For a book supposedly about the end of the world, The Apocalypse of Elena Mendoza doesn’t seem to want to focus very much on the actual end of the world. It seems content to deal with mundane moments of growing up and overcoming problems, and while that’s fine in a lot of stories, it’s not why I bought it.
Where in other contemporary novels having to move to a new place or a breakup would be the inciting incident for the character having an emotional crisis, this one decided to throw in the gimmick of someone being able to heal a dying girl.
And, I want to make this very clear: I’m fine with a contemporary teen romance novel. I’ve read a ton of them, and they can be good—but this is supposed to be a sci-fi/fantasy novel about the end of all things! They pay lip service to it, sure, a lot of talks about people disappearing and massive destruction happening off-camera, but it almost never even hits the main character’s location. I get that the novel wants to create some degree of uncertainty about what’s happening, some level of not sitting too hard on an action story—but it’s so low stakes as to simply be a waste of the idea.
And then there’s the theme of the novel. The book actually has some moments of pretty stellar moral choices, and the rules and magic/science (it’s never made fully clear which it is) and even the descriptions of how it works are fascinating, but boy does the author want to hammer you with philosophizing. It’s got the same issue as anime of bludgeoning the audience with the same concept, told the same way, repeatedly. Chapters come to a screeching halt to have the main character talk about her lack of decision making, both to herself and to other characters. And though the concept comes to a smart result, almost none of the talks come to any new conclusions. I get this book is for younger audiences than me, teenagers and such, but the swearing and somewhat explicit references to sex suggest to me that the book was written for someone who doesn’t need the idea spelled out the same way so many times.
But—and this is the next question you might wonder—how does it fare as a romance novel? Like, except a few times, it’s botched itself as a serious fantasy/sci-fi story, but at least it can be a decent teenage romance novel—and thankfully it’s that. The interplay of the characters is fun and dynamic, and even certain antagonists get a level of nuance to them that’s fun to see. Well, except the squad of popular girls who are somehow irredeemably evil—because that’s not a tired trope, at all.

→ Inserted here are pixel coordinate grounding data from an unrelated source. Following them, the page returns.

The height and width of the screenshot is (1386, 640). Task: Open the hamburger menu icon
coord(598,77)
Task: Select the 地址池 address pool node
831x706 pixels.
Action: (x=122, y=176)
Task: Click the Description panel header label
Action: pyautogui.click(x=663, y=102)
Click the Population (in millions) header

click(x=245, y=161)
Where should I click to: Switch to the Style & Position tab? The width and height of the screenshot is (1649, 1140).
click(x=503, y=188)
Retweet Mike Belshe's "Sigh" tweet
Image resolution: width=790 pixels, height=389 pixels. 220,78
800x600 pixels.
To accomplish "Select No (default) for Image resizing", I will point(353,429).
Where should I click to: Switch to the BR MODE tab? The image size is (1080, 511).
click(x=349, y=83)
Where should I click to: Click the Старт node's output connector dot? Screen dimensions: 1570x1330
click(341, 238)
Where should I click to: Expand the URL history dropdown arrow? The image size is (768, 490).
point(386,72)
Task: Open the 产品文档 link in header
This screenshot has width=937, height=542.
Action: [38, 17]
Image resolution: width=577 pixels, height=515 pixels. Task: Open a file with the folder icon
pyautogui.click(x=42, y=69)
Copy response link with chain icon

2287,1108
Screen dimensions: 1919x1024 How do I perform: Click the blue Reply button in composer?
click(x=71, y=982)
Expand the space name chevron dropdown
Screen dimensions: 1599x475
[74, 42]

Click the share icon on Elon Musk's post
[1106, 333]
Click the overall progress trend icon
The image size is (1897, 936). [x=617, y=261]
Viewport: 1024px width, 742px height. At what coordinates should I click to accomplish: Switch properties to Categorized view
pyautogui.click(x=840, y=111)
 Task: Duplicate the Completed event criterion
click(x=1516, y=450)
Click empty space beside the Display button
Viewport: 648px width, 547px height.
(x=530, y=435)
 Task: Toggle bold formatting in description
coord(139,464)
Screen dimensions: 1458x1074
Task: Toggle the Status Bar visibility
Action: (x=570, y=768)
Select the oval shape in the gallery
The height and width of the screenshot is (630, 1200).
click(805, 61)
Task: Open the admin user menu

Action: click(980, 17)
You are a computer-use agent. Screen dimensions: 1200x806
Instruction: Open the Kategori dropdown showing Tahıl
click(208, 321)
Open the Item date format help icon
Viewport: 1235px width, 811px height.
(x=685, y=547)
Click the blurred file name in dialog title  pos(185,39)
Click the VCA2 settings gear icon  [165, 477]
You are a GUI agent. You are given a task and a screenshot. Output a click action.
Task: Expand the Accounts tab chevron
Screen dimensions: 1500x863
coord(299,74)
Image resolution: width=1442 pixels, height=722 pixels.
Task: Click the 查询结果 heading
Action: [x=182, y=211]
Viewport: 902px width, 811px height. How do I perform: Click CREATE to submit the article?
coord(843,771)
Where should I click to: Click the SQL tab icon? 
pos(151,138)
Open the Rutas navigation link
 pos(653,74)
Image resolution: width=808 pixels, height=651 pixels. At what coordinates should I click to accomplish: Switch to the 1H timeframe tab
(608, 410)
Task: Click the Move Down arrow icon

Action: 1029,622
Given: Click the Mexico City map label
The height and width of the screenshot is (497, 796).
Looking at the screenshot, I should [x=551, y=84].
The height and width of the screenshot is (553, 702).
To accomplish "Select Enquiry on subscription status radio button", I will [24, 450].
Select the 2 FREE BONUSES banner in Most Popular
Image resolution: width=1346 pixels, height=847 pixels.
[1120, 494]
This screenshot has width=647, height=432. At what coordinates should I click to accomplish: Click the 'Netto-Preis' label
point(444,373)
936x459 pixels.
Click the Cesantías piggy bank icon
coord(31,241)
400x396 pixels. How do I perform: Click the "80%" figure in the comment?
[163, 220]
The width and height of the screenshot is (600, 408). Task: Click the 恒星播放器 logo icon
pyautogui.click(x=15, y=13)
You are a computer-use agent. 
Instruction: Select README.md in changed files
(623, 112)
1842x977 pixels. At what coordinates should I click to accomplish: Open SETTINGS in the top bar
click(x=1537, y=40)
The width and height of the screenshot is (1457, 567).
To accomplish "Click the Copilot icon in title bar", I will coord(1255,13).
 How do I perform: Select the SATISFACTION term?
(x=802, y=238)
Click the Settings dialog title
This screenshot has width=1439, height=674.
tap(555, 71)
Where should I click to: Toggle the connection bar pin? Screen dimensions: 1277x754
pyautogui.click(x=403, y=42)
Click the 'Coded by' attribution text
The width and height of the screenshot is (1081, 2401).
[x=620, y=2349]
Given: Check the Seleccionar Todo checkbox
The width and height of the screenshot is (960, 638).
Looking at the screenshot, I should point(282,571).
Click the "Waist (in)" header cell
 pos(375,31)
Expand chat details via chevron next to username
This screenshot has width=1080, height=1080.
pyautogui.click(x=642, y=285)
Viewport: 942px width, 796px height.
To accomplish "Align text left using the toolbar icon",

If my ragging on it wasn’t clear, I’m not sure I can recommend this book. I did devour it, but I feel like that’s only because it dragged me along, and I was chasing something I never was going to properly get. The concept, initially, was fascinating, and there are a few moments of pathos and human understanding that were incredibly powerful and important to younger readers to hear/read, but the presentation is bloated. It did not need to be over four hundred pages, and The Apocalypse of Elena Mendoza suffers so much because of it.